- _What to do_
Show all lines of the entries in which the word "below" is found.

- _Extracted entries_
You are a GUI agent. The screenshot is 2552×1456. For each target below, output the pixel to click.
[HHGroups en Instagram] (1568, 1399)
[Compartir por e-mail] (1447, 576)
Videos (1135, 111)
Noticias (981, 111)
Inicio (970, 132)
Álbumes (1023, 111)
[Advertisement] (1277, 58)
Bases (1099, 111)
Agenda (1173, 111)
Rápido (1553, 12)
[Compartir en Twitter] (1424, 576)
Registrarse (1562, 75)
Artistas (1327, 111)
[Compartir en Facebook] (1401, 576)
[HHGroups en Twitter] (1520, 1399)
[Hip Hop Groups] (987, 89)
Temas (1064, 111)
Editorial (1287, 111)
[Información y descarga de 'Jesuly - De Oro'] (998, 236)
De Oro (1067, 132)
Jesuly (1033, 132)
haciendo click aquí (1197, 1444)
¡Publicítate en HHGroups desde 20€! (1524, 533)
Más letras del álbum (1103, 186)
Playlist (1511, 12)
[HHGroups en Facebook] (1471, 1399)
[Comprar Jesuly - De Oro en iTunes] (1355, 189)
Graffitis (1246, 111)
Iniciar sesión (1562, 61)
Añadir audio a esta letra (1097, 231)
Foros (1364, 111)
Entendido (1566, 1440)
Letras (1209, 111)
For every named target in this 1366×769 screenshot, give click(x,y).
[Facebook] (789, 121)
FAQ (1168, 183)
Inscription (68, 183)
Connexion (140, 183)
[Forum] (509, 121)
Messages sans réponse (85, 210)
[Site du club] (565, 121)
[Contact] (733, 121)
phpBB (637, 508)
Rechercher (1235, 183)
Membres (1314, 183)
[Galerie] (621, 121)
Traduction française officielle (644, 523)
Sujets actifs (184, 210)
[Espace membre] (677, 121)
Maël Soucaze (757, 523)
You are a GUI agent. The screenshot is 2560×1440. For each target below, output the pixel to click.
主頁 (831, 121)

- _Finished exercise_
You are a GUI agent. The screenshot is 2552×1456. For each target below, output the pixel to click.
You are a GUI agent. The screenshot is 2560×1440. For each target below, output the pixel to click.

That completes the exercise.